Andhra High Court High Court

United India Insurance Co. Ltd. vs Salammal And Ors. on 25 September, 1998

Andhra High Court
United India Insurance Co. Ltd. vs Salammal And Ors. on 25 September, 1998
Equivalent citations: 1998 (6) ALT 155
Author: K S Shrivastav
Bench: K S Shrivastav


ORDER

Krishna Saran Shrivastav, J.

1. This appeal is directed against the order passed by the Motor Accidents Claims Tribunal, Tirupati, in O.P. No. 263/1988, dated 30-4-1992 whereby the Tribunal has awarded compensation of Rs. 1,42,000/- with interest.

2. It is no longer in dispute before me that on 30-4-1988 at about 8 a.m., when the son of the respondents was going on his cycle, the Driver of the lorry bearing No. AAK 1810 dashed his cycle near Jyothi Talkies due to which the deceased received severe injuries and died instantaneously.

3. The Tribunal on assessment of the evidence on record, found the annual dependency at Rs. 6,000/- and considering the age of the deceased to be 22 years, applied the multiplier of 20 and found that the respondents were entitled to compensation of Rs. 1,20,000/- in addition to Rs. 20,000/- under the heads’ pain and suffering’ and loss of estate as also Rs. 2,000/- under the head of funeral expenses. Thus, it assessed the total compensation at Rs. 1,42,000/- including the compensation of Rs. 15,000/- under no fault basis which amount had been already paid to the respondents and thus awarded Rs. 1,20,000/- with interest at the rate of 12 per cent per annum from the date of the petition till realisation or payment.

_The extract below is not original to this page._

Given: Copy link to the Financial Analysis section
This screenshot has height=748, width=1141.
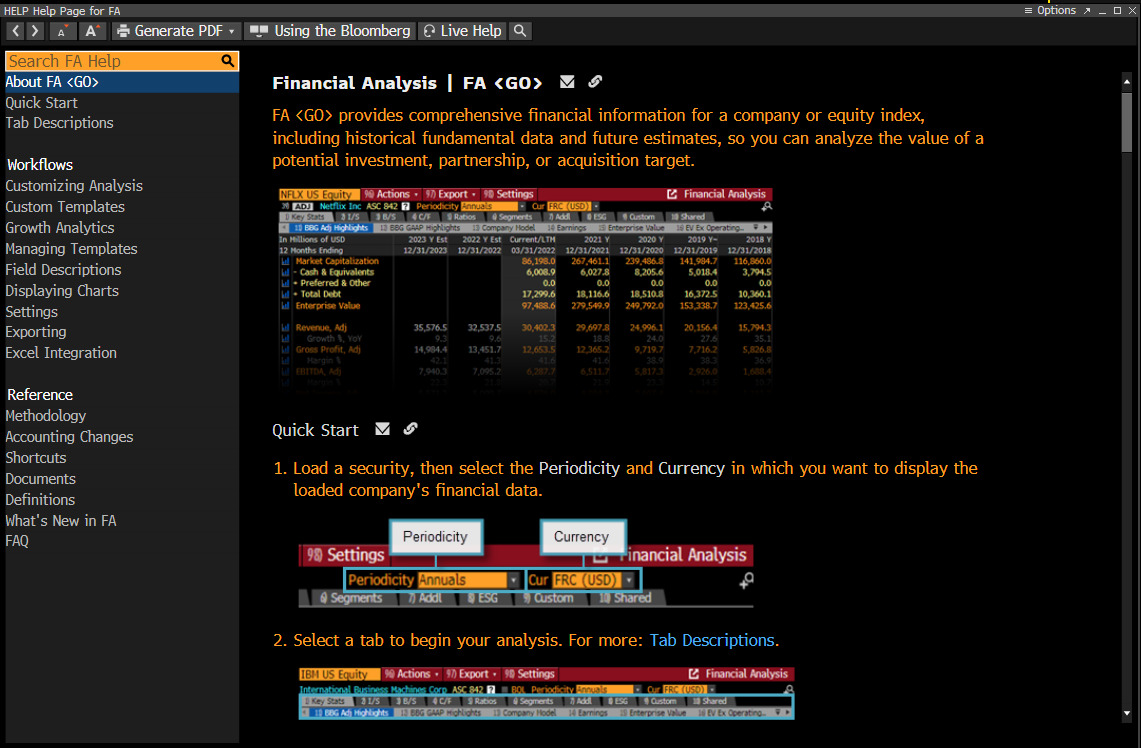Looking at the screenshot, I should click(595, 82).
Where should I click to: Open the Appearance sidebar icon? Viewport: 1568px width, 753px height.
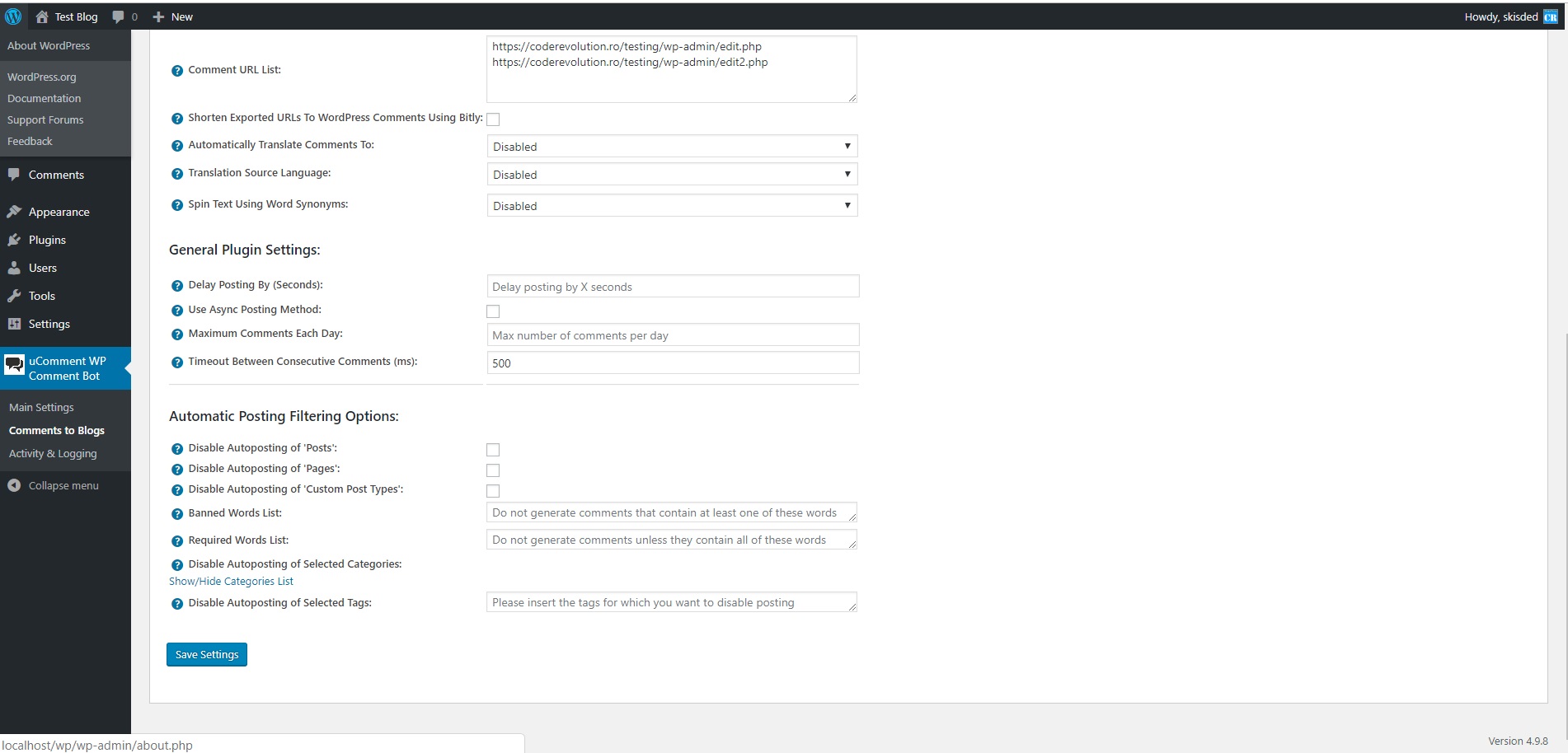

4. The Insurance Company has challenged the amount of compensation on the ground that the age of the parents should have been taken into consideration at the time of working out the multiplier to be applied. The claim for funeral expenses should not have been allowed and that the claim for pain and suffering of the respondents due to the death of their son should also not have been awarded.

5. On perusal of the judgment of the lower Court, I find that the age of the mother of the deceased was assessed to be 40 years and that of his father to be 44 years at the time of the accident. It is true that the age of the deceased was about 22 years but it is well settled that the age of the dependants should also be taken into consideration at the time of working out the multiplier. The lower Court should have taken into consideration the age of the parents and not of the deceased while fixing the multiplier and, therefore, in the circumstances of the case, it would be just and proper to apply the multiplier of 15 instead of 20. Thus, taking the multiplier to be 15, the dependancy comes to Rs. 90,000/-. Because the deceased had met instantaneous death, the respondents are not entitled to any amount of compensation under the head pan and suffering. Similarly, they are not entitled to Rs. 2,000/- under the had funeral expenses. Thus, the total compensation which appears to be just and reasonable comes to Rs. 1,00,000/-. Out of this amount, the respondents Nos. 1 and 2 have already received a sum of Rs. 15,000/-. Thus, they are entitled to claim an amount of Rs. 85,000/-.

6. In the result, the appeal is partly allowed. The impugned order is modified and it is ordered that the appellant and the respondent Nos. 3 and 4 shall be jointly and severally liable to pay the total compensation of Rs. 85,000/- (Rupees Eighty Five Thousand only) with interest at the rate of 12 per cent per annum from the date of the petition till realisation or payment less the amount which has been already paid by the appellant to the claimants. No costs.